Top row: a subset of the surgical models created for a failing patient with right lung PAVM. Middle row: flow streaming results (hepatic flow represented by gold streamlines) under equal pulmonary outflow conditions. Bottom row: quantitative flow distribution results as a percentage of hepatic flow exiting the right (R) or left (L) pulmonary artery. For option 3, the results of two possible variations on the same topology are shown

The results reveal substantial sensitivity of the flow streaming characteristics to the surgical baffle placement, underscoring both the significant challenge in surgically treating this particular patient, as well as the tremendous value of this modeling work in providing such information to the clinician. For option 1, simply repositioning the hepatic baffle closer to the RPA was shown to provide no benefit to hepatic-RPA flow because of the relative dominance of the RSVC and Azygos flows (blue streamlines seen impinging into the hepatic baffle). On the other hand, option 2 reached the opposite extreme in that all hepatic flow went to the RPA (by way of the azygos vein). While this outcome would be acutely positive in addressing the right-sided PAVM, it is not a desirable long-term result as it presents a risk of future left lung PAVM development. Two different HFD values are provided for option 3 because multiple Y-graft designs were created and evaluated, with the right branch of the bifurcation being positioned slightly further to the right in one case (46 %) than the other (0 %). This drastic difference in potential outcome made such an approach undesirable given the uncertainty in how precisely the surgeon can mimic the virtual model in the operating room (i.e., the option was not robust with respect to the exact detail of surgical implementation). Finally, option 4 took an alternative approach to flow bifurcation by routing the right branch to the azygos vein (similar to option 2) while maintaining the original hepatic connection to provide flow to the left lung. Of the options tested, this design was predicted to yield the best outcome (71 % HFD to the RPA with a 50/50 outflow split of the total flow imposed as the boundary condition), presumably because it was successfully able to avoid direct competition between the low momentum hepatic flow and high momentum SVC/azygos flows. This ‘H-graft’ connection was ultimately selected for surgical implementation and, although no post-operative image data are available, arterial oxygen saturations were clinically seen to improve from 70 to 87 % four months post-operatively, which is indicative of regression of the PAVM, as predicted.

_AVAILABLE DATA_:

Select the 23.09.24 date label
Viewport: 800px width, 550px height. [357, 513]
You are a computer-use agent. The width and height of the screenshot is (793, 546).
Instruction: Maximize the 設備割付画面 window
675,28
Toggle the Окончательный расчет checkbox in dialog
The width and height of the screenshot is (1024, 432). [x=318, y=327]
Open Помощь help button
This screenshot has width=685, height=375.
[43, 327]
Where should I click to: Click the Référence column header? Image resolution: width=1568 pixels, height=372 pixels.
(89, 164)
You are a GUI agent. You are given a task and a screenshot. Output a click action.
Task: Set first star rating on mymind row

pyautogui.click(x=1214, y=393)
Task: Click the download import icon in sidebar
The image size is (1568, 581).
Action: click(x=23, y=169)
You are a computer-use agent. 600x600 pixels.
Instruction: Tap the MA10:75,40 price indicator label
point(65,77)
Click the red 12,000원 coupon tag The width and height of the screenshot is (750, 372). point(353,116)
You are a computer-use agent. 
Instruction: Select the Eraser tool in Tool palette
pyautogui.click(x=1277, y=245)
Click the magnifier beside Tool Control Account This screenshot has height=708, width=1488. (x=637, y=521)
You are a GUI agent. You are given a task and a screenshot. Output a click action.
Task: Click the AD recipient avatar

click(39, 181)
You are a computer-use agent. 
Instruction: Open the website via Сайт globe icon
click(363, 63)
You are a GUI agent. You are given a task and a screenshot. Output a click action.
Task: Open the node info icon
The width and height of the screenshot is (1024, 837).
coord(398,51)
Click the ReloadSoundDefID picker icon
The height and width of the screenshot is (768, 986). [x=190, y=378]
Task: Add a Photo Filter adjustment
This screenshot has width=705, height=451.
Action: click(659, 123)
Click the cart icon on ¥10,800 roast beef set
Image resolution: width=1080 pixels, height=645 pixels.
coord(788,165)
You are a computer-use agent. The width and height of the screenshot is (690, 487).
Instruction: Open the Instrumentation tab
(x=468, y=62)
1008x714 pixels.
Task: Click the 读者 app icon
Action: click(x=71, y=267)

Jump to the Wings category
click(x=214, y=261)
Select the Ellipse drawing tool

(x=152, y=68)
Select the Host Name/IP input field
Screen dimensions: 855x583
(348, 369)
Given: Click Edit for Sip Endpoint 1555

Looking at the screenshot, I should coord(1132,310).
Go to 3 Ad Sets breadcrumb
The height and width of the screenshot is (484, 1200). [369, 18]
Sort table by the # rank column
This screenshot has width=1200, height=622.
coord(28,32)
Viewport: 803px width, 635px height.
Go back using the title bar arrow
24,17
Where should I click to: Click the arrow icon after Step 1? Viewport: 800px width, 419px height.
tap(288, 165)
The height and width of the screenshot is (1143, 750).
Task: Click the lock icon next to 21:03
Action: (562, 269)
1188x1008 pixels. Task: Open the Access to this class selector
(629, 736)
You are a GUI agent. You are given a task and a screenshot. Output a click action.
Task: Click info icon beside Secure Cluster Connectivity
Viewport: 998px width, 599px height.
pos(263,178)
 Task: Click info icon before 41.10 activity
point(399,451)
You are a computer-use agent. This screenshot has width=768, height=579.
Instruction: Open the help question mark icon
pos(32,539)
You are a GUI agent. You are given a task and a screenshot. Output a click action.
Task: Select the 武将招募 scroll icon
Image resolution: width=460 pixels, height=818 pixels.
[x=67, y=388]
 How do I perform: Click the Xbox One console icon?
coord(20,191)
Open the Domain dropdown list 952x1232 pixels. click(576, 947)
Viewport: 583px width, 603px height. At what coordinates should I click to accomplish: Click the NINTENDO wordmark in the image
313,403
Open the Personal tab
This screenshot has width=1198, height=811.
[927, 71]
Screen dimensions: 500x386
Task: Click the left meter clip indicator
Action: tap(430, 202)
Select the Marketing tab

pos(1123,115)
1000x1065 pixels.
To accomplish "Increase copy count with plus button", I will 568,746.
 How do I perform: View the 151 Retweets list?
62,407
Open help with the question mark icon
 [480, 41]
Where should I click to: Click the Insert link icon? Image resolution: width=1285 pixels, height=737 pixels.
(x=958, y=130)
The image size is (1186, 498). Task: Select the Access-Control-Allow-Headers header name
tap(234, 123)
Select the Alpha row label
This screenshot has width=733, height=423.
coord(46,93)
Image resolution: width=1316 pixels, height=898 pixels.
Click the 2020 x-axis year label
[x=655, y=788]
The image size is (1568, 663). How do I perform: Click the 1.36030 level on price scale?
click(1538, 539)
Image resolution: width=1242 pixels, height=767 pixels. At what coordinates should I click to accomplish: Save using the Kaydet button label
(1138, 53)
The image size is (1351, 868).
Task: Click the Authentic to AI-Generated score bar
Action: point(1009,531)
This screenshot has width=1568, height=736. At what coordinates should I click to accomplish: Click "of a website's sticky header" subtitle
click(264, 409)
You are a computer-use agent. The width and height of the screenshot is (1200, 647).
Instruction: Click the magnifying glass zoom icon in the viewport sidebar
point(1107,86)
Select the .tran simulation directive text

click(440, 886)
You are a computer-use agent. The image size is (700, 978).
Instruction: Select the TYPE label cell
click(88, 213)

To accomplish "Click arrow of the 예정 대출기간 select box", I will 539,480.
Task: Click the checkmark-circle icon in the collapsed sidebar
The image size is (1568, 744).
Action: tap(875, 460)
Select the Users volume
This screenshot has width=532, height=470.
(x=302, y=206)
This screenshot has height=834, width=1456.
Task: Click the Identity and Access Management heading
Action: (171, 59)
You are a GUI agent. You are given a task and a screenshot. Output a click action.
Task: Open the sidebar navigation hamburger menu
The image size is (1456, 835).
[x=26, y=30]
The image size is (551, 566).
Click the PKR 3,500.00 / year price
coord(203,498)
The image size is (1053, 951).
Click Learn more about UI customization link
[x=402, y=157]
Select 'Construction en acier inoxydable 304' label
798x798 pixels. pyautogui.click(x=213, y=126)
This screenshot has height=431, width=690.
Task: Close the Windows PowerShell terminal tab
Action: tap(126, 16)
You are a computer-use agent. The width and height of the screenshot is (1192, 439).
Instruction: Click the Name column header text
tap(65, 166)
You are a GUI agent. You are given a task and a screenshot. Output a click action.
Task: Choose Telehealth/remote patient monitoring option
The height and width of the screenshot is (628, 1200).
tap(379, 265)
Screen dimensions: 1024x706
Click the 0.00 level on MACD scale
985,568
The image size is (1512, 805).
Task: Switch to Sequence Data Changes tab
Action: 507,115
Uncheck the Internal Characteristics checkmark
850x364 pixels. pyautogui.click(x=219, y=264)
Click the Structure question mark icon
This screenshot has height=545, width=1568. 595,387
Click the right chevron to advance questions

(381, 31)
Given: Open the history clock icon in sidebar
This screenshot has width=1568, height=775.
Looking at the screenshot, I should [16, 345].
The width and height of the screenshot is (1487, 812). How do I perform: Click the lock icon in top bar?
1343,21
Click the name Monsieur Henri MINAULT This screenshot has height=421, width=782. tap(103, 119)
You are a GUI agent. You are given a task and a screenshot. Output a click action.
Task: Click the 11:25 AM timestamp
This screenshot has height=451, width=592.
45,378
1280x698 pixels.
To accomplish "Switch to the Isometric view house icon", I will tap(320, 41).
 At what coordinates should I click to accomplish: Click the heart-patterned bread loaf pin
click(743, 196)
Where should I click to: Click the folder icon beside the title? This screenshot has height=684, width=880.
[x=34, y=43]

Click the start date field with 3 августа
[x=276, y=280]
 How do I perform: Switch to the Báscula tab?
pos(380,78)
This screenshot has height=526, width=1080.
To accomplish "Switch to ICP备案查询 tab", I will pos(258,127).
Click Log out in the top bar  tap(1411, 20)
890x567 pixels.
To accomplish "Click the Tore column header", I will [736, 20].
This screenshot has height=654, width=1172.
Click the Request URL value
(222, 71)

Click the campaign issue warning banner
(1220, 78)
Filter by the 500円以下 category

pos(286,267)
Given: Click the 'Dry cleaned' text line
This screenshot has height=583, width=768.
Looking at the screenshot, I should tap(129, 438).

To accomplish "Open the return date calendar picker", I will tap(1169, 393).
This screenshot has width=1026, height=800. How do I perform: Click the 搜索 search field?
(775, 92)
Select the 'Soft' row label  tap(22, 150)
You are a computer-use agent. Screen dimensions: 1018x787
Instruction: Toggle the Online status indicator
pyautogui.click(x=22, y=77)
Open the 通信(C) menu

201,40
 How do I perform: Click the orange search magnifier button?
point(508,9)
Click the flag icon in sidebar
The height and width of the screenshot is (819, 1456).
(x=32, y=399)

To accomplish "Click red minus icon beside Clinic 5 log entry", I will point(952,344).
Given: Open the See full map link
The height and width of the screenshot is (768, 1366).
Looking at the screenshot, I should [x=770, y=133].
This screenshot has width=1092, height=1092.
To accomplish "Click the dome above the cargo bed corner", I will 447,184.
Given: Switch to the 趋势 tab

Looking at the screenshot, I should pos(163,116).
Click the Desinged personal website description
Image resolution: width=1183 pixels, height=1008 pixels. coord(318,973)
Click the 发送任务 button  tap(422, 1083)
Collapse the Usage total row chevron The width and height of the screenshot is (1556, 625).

_TASK TO CARRY OUT_: From the text on surgical planning for the patient with right lung PAVM, list every numbered surgical option with a short description of its design and the hepatic flow outcome stated for it.

_THE COMPLETED TASK_:
- Option 1: the hepatic baffle is repositioned closer to the RPA. This gave no benefit to hepatic-RPA flow because the RSVC and Azygos flows dominated.
- Option 2: all hepatic flow went to the RPA by way of the azygos vein.
- Option 3: Y-graft designs were used. The HFD was 46 % when the right branch of the bifurcation sat slightly further to the right and 0 % in the other design.
- Option 4: the 'H-graft' routes the right branch to the azygos vein and keeps the original hepatic connection to supply the left lung. It was predicted to give 71 % HFD to the RPA.